• What the exercise asks: Copy the records that follow exactly as written, but not their pictures.

• Record excerpts:
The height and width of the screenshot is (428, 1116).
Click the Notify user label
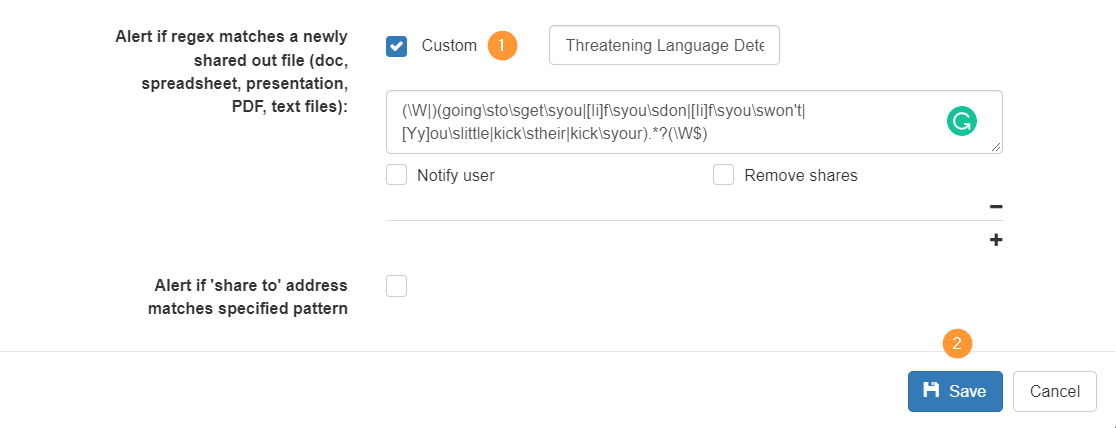pos(456,175)
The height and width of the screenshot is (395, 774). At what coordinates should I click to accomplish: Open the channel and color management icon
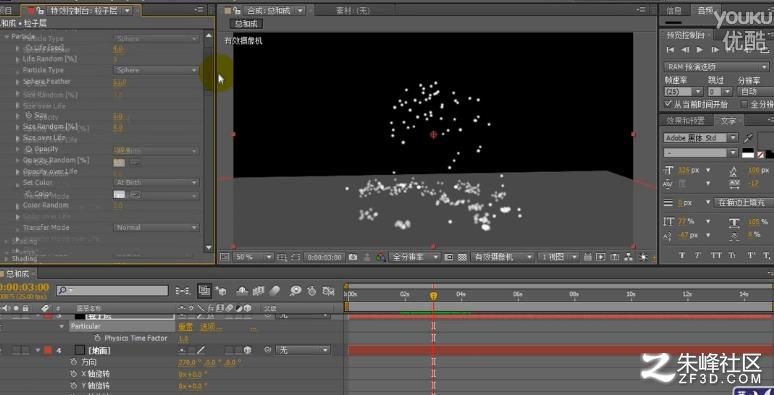(x=380, y=257)
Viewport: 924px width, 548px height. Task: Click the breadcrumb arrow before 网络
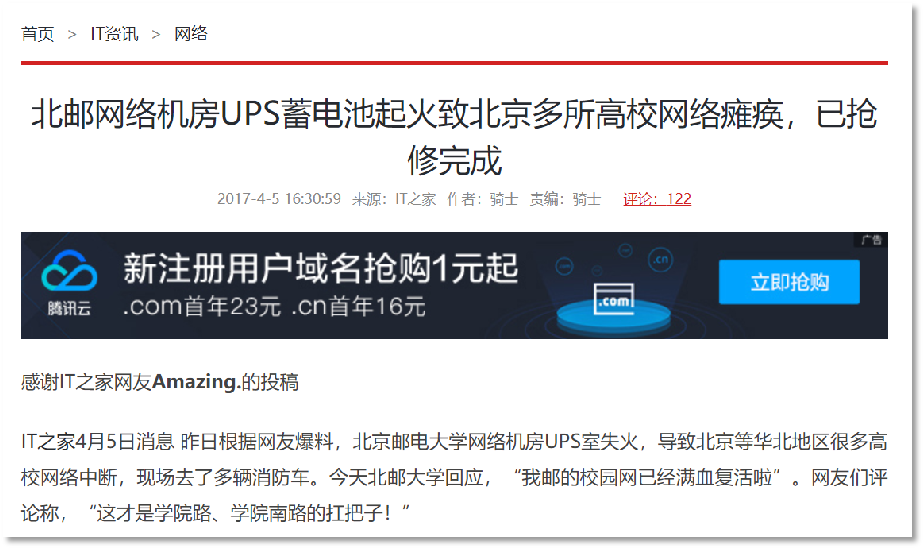(x=156, y=35)
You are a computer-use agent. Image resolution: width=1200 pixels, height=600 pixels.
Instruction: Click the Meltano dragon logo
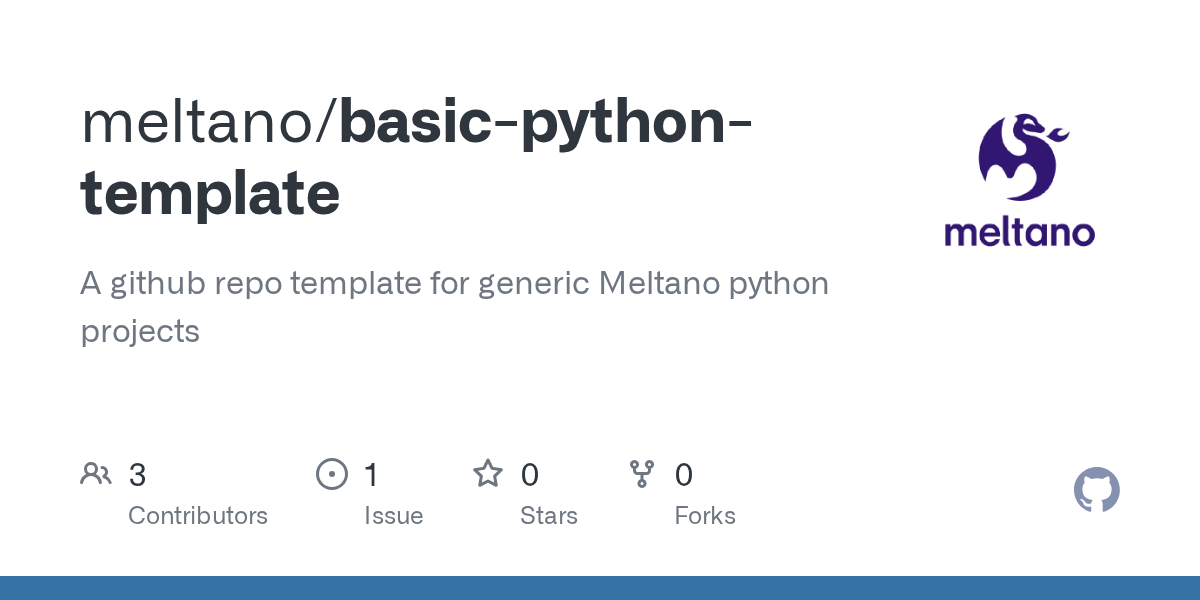1019,157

• Response to the exercise:
The height and width of the screenshot is (428, 1116).
Click the Notify user label
pos(456,175)
The height and width of the screenshot is (395, 774). At what coordinates should I click to accomplish: Open the channel and color management icon
(x=380, y=257)
Viewport: 924px width, 548px height. Task: Click the breadcrumb arrow before 网络
(x=156, y=35)
You are a computer-use agent. Image resolution: width=1200 pixels, height=600 pixels.
Instruction: Click the Meltano dragon logo
1019,157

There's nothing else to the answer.